Robert A. Orsi, The Madonna of 115th Street: Faith and Community in Italian Harlem, 1880-1950 (1985), Chapters 1 and 5

Recent ethnographic studies of Catholic communities are famous for their sensuous descriptions. I felt that it was important for my students to grasp why authors like Robert Orsi and Rebecca Lester spoke at length about food, clothes, weather, streets, beds, and buildings. I struggled with figuring out how to invite my students into a conversation about this aspect of Catholic life. In the end, I found a solution that did the trick, but I still wonder if there are better ways to convey the theoretical and empirical importance of sensuousness as a medium for cultures and Catholic practice.

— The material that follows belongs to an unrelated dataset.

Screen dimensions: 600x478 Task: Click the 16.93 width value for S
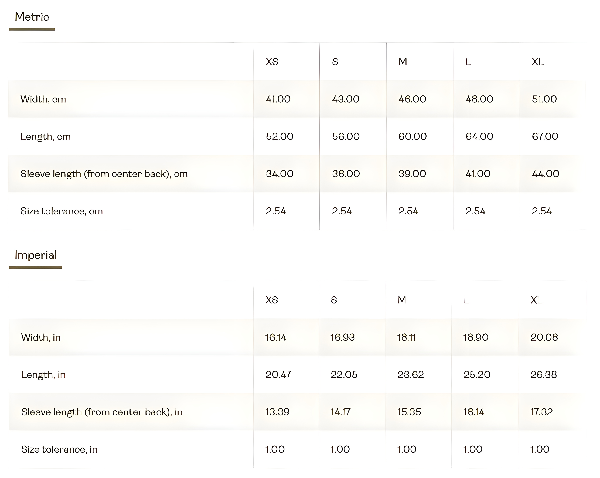pos(342,337)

My solution was to place two passages from our assigned readings side-by-side on a slide, which I threw up onto the screen in front of the classroom. I then had student volunteers read the passages aloud. The left-hand side passage was from Orsi’s The Madonna of 115th Street. It begins: “The most characteristic sensuous facts of the Mount Carmel festa were the smell and taste of food” (4). The description includes a long list of what people ate and drank. It includes evocative details like, “From the street vendors the devout could buy beans boiled in oil and red pepper…” And it conveys the politics of eating in a closing statement, “Beer and wine were drunk, to the horror of those who came from New York’s better neighborhoods…”

In the introduction to her study of the religious formation of a group of Catholic nuns, Jesus in Our Wombs, Rebecca Lester writes, “At 4:45 a.m. the Grand Silence is compromised as eighteen sleepy young nuns tumble from their beds to recite the rising prayer in the cold darkness of the convent dormitory” (1-2). Lester goes on to talk about the nuns’ “bare feet” that “pad across the cold stone floor.” She mentions how “arms and legs are scrubbed.” And she describes the ritualized actions of getting dressed and making other preparations for the day that are interspersed with recited prayers and imbued with a sense of meditative concentration.

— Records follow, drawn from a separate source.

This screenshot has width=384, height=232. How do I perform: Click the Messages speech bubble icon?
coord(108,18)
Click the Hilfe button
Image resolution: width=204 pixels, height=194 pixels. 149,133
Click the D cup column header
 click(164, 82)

The initial question I asked my students was, Why did these authors talk about these “sensuous” details? This question was, I think, too abstract; it was also too leading, reflecting a pitfall that I have fallen into on several occasions as a beginning teacher of Global Catholicism: structuring class discussions as a question and answer session in which students have to “guess what the professor is thinking,” rather than discovering for themselves what was interesting about the text.

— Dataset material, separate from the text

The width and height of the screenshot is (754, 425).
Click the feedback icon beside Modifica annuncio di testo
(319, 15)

During our conversation in class, I pointed out that putting these descriptions at the beginning of their books signaled something. The authors wanted their readers to take notice of these passages. Why? My students responded by saying that both authors felt that Catholics’ bodies were important. This was a general observation, but one that was on the mark. One student mentioned something we had talked about a few weeks before in our unit on Charismatic Catholicism: Charismatic Catholics pray with their hands up in the air. She compared it to the way she learned to hold hands with people during the Lord’s Prayer. A friend, in contrast, had mentioned that she didn’t grow up doing this; the friend remembered being surprised the first time someone reached over to hold hands. I was glad for the student’s ability to see how sensuousness might have played a role in her own practice of Catholicism. In general, I had hoped to use this discussion to get at a basic idea at the heart of the Catholics & Cultures program’s approach to teaching Global Catholicism: the “practical activity” the initiative identifies with lived Catholicism includes seemingly non-Catholic activities like putting on clothes and eating food; students’ knowledge of Catholicism can be enriched by learning to see these activities not only as Catholic, but also as cultural.